In May last year, the tribunal’s chief prosecutor Carla Del Ponte visited Belgrade and handed the Serbian authorities eight boxes of documents containing evidence that reportedly implicated others in the Ovcara killings.


In December, special prosecutor Vladimir Vukcevic issued an indictment against Spasoje Petkovic, Stanko Vujanovic, Jovica Peric, Mirko Vojinovic, Ivan Atanasijevic, Predrag Madzarac, Miroljub Vujovic and Milan Vojinovic - all members of the JNA-controlled Vukovar National Guard – in connection with the killings. All are in custody. Several had already been detained as part of Operation Sabre, a police crackdown launched after the March 12 assassination of Serbian prime minister Zoran Djindjic.


One of the suspects, Vujanovic, allegedly attempted suicide on January 27 by jumping from the second floor of a Novi Sad hospital. He survived and is now recovering.


An additional 16 people are under investigation, according to investigative judge Miroslav Alimpic, and nine of these are in detention.


While those who attach great importance to the trial are pleased that prosecutors have come up with 27 suspects, some legal experts and rights activists say they are unhappy with the Belgrade indictment as it charges low-level combatants with organising and ordering the killing of the Croatian POWs, seemingly downplaying the alleged role of the Vukovar Three.

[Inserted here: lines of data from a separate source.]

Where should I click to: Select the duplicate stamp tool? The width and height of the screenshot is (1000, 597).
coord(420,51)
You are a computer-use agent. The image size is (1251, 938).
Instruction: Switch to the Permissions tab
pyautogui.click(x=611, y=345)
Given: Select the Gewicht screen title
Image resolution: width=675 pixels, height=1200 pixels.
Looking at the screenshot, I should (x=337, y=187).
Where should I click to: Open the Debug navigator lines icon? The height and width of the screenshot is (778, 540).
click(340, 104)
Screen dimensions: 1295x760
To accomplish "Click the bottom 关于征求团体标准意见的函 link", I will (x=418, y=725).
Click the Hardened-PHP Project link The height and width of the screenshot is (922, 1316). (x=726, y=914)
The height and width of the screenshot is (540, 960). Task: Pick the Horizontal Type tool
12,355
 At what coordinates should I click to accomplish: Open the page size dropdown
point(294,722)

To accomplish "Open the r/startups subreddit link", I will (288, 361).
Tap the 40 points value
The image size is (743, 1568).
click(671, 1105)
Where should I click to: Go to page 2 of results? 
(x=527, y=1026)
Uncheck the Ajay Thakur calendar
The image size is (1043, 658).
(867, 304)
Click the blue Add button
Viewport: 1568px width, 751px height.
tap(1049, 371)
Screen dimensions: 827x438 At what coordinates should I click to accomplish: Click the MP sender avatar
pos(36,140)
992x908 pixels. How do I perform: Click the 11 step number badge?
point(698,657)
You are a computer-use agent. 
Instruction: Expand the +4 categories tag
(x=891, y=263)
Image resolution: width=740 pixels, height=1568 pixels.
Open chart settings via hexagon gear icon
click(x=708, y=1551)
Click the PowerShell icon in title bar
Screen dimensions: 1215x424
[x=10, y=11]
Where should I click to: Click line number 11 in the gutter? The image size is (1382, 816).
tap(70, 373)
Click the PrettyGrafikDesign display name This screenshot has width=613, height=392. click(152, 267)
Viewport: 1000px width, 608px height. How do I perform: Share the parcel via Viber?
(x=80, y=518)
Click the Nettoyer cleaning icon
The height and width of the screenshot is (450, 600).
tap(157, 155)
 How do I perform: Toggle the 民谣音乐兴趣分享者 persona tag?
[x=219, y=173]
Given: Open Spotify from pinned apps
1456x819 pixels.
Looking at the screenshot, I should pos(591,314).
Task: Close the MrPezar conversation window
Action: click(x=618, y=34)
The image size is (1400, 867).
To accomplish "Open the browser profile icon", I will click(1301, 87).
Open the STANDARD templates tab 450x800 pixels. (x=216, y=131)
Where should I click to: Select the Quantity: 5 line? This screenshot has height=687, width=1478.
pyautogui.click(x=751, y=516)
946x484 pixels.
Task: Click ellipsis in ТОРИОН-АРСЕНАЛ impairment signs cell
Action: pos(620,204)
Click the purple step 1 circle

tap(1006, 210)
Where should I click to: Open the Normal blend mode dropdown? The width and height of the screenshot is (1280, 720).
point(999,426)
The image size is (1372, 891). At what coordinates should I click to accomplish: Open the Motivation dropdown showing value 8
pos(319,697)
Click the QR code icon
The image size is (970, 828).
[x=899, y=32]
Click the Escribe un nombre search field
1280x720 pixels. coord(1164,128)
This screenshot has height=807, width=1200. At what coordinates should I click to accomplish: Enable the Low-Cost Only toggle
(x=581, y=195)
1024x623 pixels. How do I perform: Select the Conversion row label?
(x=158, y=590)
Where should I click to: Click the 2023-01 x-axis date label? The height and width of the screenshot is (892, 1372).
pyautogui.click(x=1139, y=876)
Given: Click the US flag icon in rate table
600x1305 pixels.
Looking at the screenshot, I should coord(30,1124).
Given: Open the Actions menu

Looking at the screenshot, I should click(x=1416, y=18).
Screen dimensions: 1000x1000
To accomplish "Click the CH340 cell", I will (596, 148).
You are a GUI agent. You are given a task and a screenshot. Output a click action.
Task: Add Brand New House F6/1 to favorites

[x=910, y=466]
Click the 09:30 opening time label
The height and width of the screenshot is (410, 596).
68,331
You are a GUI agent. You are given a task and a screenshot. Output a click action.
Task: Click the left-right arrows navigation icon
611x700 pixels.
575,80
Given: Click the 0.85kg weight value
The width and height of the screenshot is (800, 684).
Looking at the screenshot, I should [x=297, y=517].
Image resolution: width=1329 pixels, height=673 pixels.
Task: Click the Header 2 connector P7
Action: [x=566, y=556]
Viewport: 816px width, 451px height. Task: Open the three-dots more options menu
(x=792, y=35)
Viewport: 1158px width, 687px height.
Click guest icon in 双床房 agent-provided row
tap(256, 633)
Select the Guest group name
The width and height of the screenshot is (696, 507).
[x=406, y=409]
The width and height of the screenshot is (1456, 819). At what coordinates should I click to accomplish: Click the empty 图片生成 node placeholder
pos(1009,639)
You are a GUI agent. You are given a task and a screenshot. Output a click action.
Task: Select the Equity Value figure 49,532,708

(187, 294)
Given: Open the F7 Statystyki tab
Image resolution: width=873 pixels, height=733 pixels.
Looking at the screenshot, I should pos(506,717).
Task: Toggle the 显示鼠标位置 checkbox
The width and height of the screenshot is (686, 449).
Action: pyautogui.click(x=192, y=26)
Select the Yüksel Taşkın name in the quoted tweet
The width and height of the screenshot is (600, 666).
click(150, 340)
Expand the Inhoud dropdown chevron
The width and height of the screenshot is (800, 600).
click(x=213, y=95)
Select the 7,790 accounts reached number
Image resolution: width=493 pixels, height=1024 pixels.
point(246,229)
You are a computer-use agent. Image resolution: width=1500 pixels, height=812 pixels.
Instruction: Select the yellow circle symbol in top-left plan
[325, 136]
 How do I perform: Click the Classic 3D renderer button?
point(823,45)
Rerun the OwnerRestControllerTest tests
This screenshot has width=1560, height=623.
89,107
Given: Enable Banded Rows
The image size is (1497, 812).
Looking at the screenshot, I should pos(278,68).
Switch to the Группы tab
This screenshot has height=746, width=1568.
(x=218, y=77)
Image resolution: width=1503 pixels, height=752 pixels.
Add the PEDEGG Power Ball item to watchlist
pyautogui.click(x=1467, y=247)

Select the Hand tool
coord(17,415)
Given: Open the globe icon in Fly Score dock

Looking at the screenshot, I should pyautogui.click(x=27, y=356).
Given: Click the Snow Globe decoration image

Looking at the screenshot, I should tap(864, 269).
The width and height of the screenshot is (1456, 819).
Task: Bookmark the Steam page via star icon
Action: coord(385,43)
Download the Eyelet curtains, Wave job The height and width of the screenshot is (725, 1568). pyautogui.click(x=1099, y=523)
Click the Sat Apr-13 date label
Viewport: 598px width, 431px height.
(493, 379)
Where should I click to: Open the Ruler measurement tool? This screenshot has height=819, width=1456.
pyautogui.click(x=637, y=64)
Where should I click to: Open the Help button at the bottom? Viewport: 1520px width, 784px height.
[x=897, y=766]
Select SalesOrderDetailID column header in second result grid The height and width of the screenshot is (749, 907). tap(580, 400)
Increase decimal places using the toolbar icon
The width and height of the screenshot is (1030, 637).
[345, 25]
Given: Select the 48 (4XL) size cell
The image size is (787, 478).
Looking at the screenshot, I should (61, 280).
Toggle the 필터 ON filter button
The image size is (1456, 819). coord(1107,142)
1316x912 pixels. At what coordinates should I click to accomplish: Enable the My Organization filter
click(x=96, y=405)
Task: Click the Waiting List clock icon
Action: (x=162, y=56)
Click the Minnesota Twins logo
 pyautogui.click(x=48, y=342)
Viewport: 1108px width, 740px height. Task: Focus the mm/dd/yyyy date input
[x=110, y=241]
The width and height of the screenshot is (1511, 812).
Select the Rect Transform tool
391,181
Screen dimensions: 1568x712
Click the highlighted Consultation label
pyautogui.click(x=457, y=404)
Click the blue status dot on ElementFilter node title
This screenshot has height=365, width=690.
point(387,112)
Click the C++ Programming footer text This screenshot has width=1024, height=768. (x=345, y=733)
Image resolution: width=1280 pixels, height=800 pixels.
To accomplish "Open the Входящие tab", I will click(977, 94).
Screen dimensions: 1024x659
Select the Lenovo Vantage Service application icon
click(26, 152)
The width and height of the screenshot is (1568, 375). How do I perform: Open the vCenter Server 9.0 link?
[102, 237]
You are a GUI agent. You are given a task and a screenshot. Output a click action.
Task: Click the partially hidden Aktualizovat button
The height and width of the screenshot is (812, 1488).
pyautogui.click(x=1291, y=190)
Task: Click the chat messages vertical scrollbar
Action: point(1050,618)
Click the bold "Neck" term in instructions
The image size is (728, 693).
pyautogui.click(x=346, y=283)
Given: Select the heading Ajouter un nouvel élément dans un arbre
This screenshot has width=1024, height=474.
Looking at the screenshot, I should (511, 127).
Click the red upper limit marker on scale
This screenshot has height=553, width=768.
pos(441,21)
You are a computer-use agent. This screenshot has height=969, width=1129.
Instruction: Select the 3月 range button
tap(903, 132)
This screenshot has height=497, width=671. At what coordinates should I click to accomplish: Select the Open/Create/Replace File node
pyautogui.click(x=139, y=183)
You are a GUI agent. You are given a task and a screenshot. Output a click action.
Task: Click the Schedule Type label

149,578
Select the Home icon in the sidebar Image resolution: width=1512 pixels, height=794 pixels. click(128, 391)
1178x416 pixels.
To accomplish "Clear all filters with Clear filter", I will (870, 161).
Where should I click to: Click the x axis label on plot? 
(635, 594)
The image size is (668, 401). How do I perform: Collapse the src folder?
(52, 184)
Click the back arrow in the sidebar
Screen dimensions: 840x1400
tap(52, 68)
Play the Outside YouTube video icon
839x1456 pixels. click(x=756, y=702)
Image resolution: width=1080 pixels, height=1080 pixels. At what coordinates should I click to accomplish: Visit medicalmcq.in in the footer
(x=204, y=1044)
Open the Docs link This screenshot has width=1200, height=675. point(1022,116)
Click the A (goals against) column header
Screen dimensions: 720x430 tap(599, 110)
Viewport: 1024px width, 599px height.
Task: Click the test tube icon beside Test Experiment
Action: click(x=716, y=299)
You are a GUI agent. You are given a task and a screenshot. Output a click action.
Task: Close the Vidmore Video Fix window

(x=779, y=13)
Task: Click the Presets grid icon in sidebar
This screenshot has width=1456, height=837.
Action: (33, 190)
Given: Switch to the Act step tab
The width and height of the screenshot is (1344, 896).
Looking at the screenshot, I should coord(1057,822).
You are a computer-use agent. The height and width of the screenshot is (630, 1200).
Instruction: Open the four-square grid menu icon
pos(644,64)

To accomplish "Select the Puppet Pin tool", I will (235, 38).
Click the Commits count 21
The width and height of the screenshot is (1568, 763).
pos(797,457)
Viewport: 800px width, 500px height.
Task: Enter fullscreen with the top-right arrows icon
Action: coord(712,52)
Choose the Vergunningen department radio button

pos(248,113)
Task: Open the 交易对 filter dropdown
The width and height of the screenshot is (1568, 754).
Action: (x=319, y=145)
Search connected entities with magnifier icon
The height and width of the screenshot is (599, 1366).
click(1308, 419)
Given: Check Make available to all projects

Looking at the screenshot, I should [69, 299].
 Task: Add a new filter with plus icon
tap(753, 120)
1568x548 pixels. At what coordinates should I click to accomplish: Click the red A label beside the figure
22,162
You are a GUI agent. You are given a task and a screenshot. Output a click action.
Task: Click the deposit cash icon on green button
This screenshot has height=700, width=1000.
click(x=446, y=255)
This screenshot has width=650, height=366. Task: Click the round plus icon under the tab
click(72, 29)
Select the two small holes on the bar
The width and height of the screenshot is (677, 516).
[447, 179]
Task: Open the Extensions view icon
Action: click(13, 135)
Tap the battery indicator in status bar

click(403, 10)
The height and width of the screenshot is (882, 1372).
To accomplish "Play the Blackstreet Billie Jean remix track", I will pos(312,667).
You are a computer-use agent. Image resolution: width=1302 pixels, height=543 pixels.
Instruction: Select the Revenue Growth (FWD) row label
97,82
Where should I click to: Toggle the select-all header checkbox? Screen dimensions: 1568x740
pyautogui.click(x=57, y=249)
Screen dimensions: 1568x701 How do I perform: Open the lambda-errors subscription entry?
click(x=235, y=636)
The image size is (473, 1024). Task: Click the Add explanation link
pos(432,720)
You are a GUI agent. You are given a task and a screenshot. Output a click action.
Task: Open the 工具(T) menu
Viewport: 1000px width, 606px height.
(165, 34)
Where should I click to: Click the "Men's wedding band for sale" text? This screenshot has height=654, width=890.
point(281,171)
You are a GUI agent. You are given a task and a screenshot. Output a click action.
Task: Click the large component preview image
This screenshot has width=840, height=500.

The Belgrade indictment claims that the suspects ordered the prisoners to be transported by bus from the Vukovar hospital to the Ovcara farm. Once there, the prisoners were forced to run a gauntlet of armed territorial defence soldiers, who beat them with a variety of weapons.


The soldiers then dragged some of the prisoners out of the building and shot them in the back of their heads.


According to the indictment, the Serb troops then divided the remaining prisoners into groups of around 30 to 40, loaded them onto a tractor trailer and drove them roughly a kilometre to Grabovo, where they were summarily executed seven or eight at a time.


The indictment claims that around 180 of the 260 prisoners were killed by execution squads, then thrown into a ditch and bulldozed over.


Nowhere does the indictment mention the roles of the JNA officers in tribunal custody.


“By doing this the prosecution shows that it is distancing itself from the tribunal, and we wonder if this is maybe an attempt to play down the responsibility of the three indicted officers,” Jovan Nicic, a legal analyst with the Belgrade Humanitarian Law Centre, told IWPR.


He added that Serbian interior minister Dusan Mihajlovic issued a statement during Operation Sabre, claiming that the police had collected evidence “exonerating Colonel Veselin Sljivancanin of responsibility”. At the time, the colonel was refusing to turn himself over to the tribunal. He was later arrested at his Belgrade home.


Nicic's second objection is that the Belgrade indictment mentions 182 victims, despite the fact that The Hague has established that were 260.


Bogdan Ivanisevic, a researcher with Human Rights Watch, also believes that the charges purposely play down the role of the JNA, saying that they fail to mention that the trucks used to transport the captured patients from the Vukovar hospital to Ovcara were under Yugoslav military control.


“The noticeable absence of the JNA from the indictment could arouse suspicion that the intention is to push the link between the commissioners of the crime and the army into the background,” Ivanisevic said.


Under Serbian legislation, the crimes alleged to have been committed at Ovcara carry a maximum penalty of 40 years.


Milanka Saponja-Hadzic is a Belgrade-based journalist.